その顔が誰であっても

こんばんは。

俺が幼少期を過ごしたのは変な町だった。
俺の家があったエリアには生活に必要な道具を買い出す施設が一切と言っていいほどになく、巨大な一軒家が立ち並ぶ中に歯医者や交番、郵便局が点在している程度だった。
唯一コンビニが1軒あったが、当時のコンビニは今ほどユースフルな存在ではなかった上、我が母も今より自然派に傾倒した存在だった。そのため、おつかいを頼まれた俺は近所の農家(!?)に野菜を買いに行き、自転車で数キロ離れたスーパーに肉を買いに行ったものだ。そしてそのコンビニも今はなくなっている。

代わりに自然豊かであった……というほどではないのだが、町の北部に巨大な公園が横たわっていたり、大きな川の支流が町の真ん中を通っていたり、森の中に神社や博物館があったり、見どころというべきスポットは点在していた。

その日は当時好きだった女の子と一緒に帰り、家まで送り届けた後、実は遠回りになる帰り道を一人で歩いていた。
100%落とすだろうという母親からの熱い風評被害により家鍵を持たせてもらえなかったため、学童で時間を潰すのが常だった。だがその日は好きな子と一緒に帰れるという一世一代の大チャンスを逃さないために学童をサボったので、どこかで時間をつぶさなくてはいけなかった。

確たる理由もなく、博物館の方へ足が向いた。
子供の足には山道といっても差支えない坂道を登り切り、博物館のある広場まで出た。
ハットをかぶった老人と、黒いコートを着た30代くらいの女性が噴水の縁に腰かけて話していた。それ以外に人影はなく、噴水の水音と彼らの話す声だけが聞こえた。
大人は平日は働きに出るものだということは小学生の俺でも知っていた。
ランドセルにつけた防犯ブザーの紐に手をかけながら、彼らに目線を注ぎつつ噴水をぐるりと迂回して端のベンチに座った。
二人はすっかり話に夢中になっているようで、突如現れた警戒心丸出しの小学生にはついぞ気が付くことはなかった。

後になって知ったことだが、その博物館は国文学系の資料館であった。加えて開館時間は11時から14時までと短い。ゆえに、人の出入りはただでさえ少ないらしかった。当時は平日に大人がこんなところで何を…?という不信感からの行動だったが、放課後に同級生を家に送り届けたというタイミングとその博物館の性質を考えてもその疑念は実際正しいのである。

ベンチの上でランドセルを抱えながら二人の話を聞いていた。
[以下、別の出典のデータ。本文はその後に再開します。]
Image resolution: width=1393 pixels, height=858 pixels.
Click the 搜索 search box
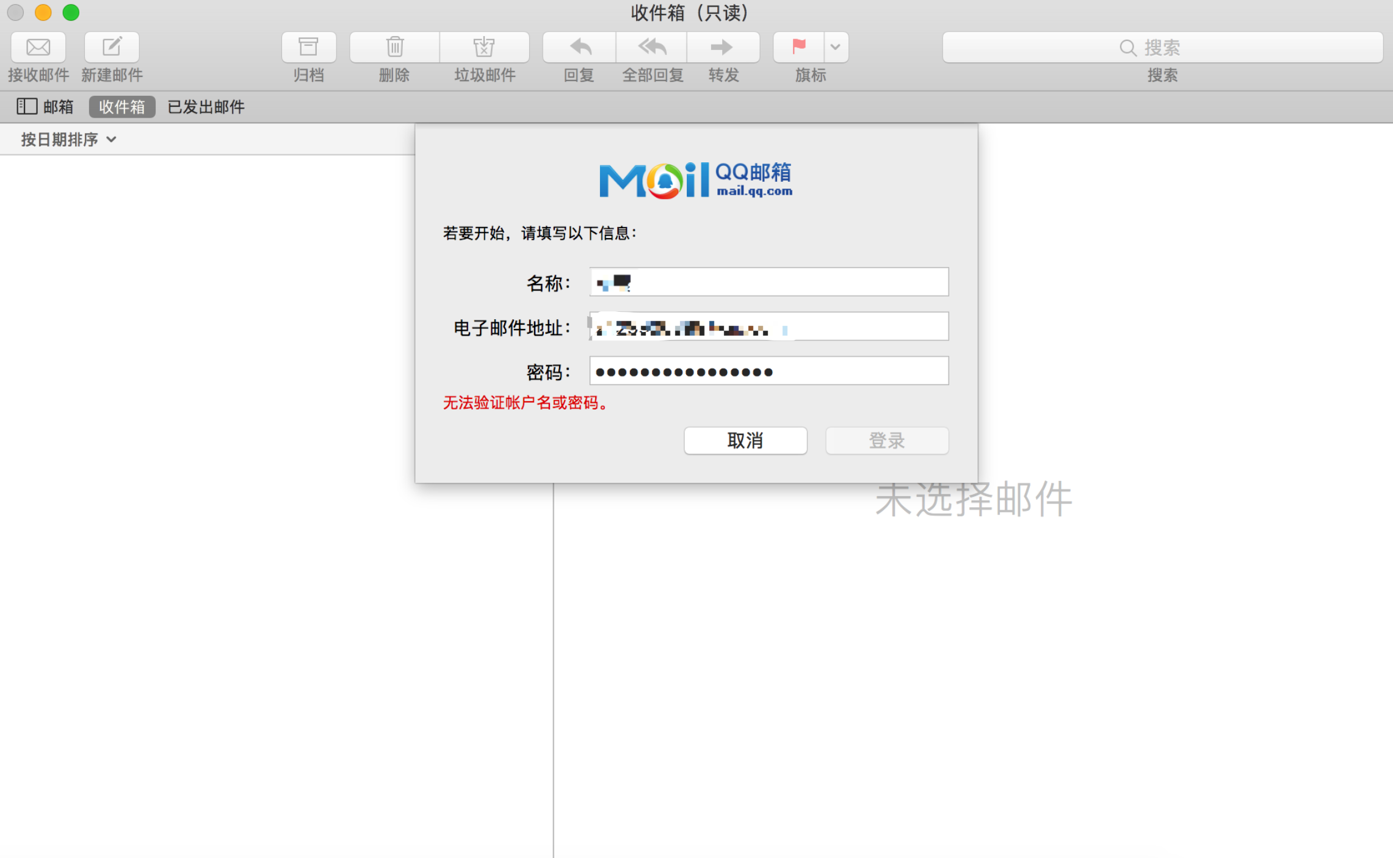click(1162, 47)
細かなことは覚えていないが、老人がかつて日光に旅行に行った際、山の中でカモシカを目撃したということを言っていた。帰宅してから図鑑でカモシカを調べた記憶がある。人影に見えたものがカモシカだった、みたいな話だったと思う。

四方を森に囲まれた状況も相まって、俺だけが静かな秘密を目撃しているかのようだった。
最初は不信感から視線を注いでいたが、静謐を崩すように思われ、途中から目線を外してランドセルの紺色を見つめていた。
しっとりとした老人の語り口と、それに応答する女性のカラカラとした笑い声交じりの談笑に耳を傾けているうち、気が付いたら眠ってしまっていた。

視線をあげると二人は姿を消していた。
すでに日は暮れ噴水も止まっていて、吹き抜ける風とざわざわと騒ぐ木立の音だけがその場に残った。俺は夜を恐れる子どもだった。街灯もない帰り道を思うと泣きだしそうだったが、すぐさまランドセルを背負いだして帰り道を急いだ。秋の夜の空気は冷たく、息をするたびに喉に張り付く。ヒュウヒュウ言いながら、恐怖を必死に見て見ぬふりをして走った。そうしてやっと出口に差し掛かる角を曲がったところで、肩を並べて歩く老人と女性の背中が遠くに見えた。

知らない大人ではあったが、今度は人の姿が見えたことの安心で泣きそうだった。声をかけて一緒に帰ってもらうことは出来ないと思ったが、気持ち距離を近づけて帰ろうと思ったその時、女性がこちらを振り向いた。

俺の暮らした街には森の中に神社や博物館があった。
その顔が、人であっても、カモシカであっても不思議はない。